Coming, Part II

A half hour from midnight, I peered into the back seat of my Toyota Camry and thought that if anything could be more of a turn-off to a hyper-organized, almost-OCD workaholic like Chu, it’d be this: a portable dump of file folders, broken backpacks, old Playbills and magazines (with the occasional scattering of uncapped pens and—more dangerously—markers). I could not let that be my first impression. I scrammed into my bedroom and stole a sheet to cover the whole thing up.

Ten minutes later, I pulled alongside our local Holiday Inn and called him down. In the next minute of waiting time, I set the scene I wanted him to see: I looked away—out my window—instead of waiting to see him at my passenger side door (so that I didn’t look too eager); I programmed my iPod to a playlist of a mellow Sufjan Stevens selection (his Facebook page claimed he was a fan); and I checked my back seat one more time for anything that remotely gave away my messiness (just in case the sheet shifted). All was ready.

As I was looking in the other direction, he arrived at my passenger door. I acted sufficiently surprised that he was there. I unlocked the door, he sat down, and we pulled away from the hotel..

On his part: Small talk. Hesitant eye contact. Nervous laughter. At the time, I didn’t know whether to attribute the awkwardness to him, to me, or to the overall furtive aura of our rendezvous; it even could’ve been the reasonable shakiness of a first live date from an online friend. Heck, the probable truth was that this was a case involving all of the above. All I knew, as I searched for a place to get midnight ice cream, was that we needed to get out of the car, get something to eat, and shake the shakiness off. ASAP.

And then we got caught by a train at a railroad crossing. Stuck in my car. For a good—oh—ten minutes.

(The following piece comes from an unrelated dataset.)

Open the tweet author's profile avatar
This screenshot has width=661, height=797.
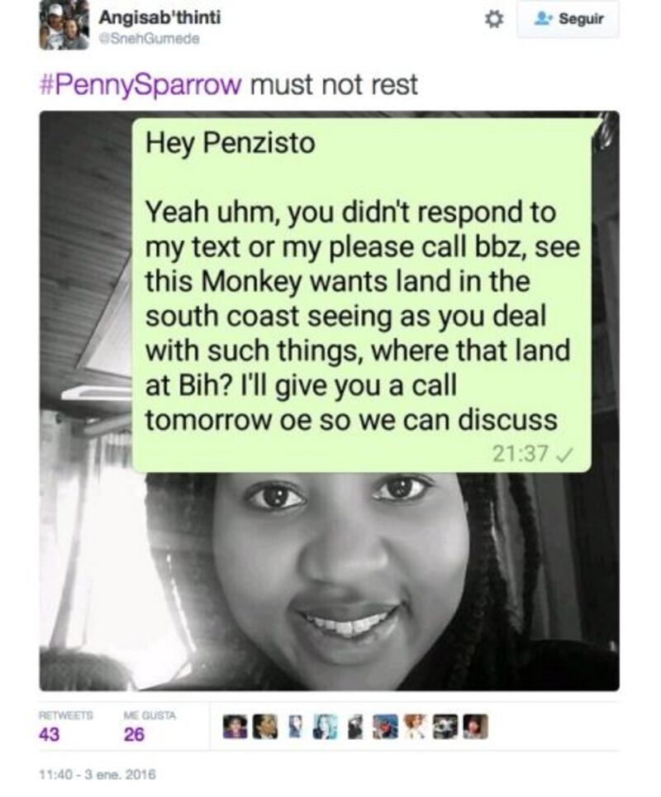tap(64, 25)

And in those ten minutes, he spilled.

“So… is this a date?”

I froze. What was I supposed to say? I laughed out loud, while my mind screamed, “WHO SAYS THAT?!”

I continued with my shrugging, and he continued: Over the past month and a half of conversations, he found himself getting more and more attracted to me. He clearly had been thinking about it: he knew he’d be working in my area this summer; our professional goals were very much aligned; and the conversations we had in the past—although they were online—flowed quick-wittedly. It was a good match to at least explore. His intentions for this random late night ice cream trip: to gauge whether or not the chemistry he perceived online carried over into reality.

With this out of the way, the balloon of tension and unease deflated. His bout of transparency pointed out what should’ve been obvious: our earlier awkwardness was because we had never acknowledged an attraction between us. The lack of definition in whatever it was we were doing—talking online without direction, then meeting up in real life without explicit purpose—left us to inferences. Yes, it was fun to flirt on the internet without relenting to pressure or worrying about risk, but when our LOLs became audible, when there were physical consequences that couldn’t be clicked away, the need for honesty became not only necessary, but also palpable. His confession—as abrupt and forward as it was—was what we needed to get anywhere.

The railroad crossing gate lifted, and with some of the weight removed from the whys of our late night meeting, we had a more comfortable ride to my nearest 24-hour Starbucks (decidedly the closest thing to ice cream). There, I neatly evaded answering his earlier question of whether or not this was a date, deflecting discussion instead to my newly-acquired knowledge of his interest. His willingness to be open opened the door to my own: How long have you been thinking about this? What experience do you have meeting relative strangers on the internet? How do I know you just need an outlet for your homosexuality—something you clearly don’t have in rural Arkansas?

After our drinks were ready, we couldn’t find a seat at Starbucks, so we brought our conversation to the next most convenient place: my apartment. And there, on a loveseat across a table from me, he returned to his question: “Is this a date?”

“Well… I paid for you drink.” As much as I had learned about the evil of forcing inferences, I couldn’t help—out of nervousness or fear or lack of clarity of thought—but be indirect.

He probed further. He was very clear about being interested in me, but what did I think about him?

And I had to admit: I enjoyed this—the back and forth banter, the surreptitiousness of whatever it was we were doing, the interest of someone who actually was pretty much on the same page as me as far as work ethic and goals.

There was a smile of satisfaction.

“So… would I be crossing the line if I kissed you?”

As I did earlier, I laughed and shrugged. But this time, I was able to utter out a small, secretly-confident, “No.”

And as he came over to my couch, I thought about the junk in my car, our awkwardness at the railroad tracks, and the Java Chip Frappucino in my breath. And when he leaned closer, it made sense that I didn’t need to make sense of any of those things at all. He wanted me. He wanted the me that he got to know and not the circumstances surrounding it all.

A half hour after midnight, within hours of meeting Chu for the first time, there it was—our first kiss.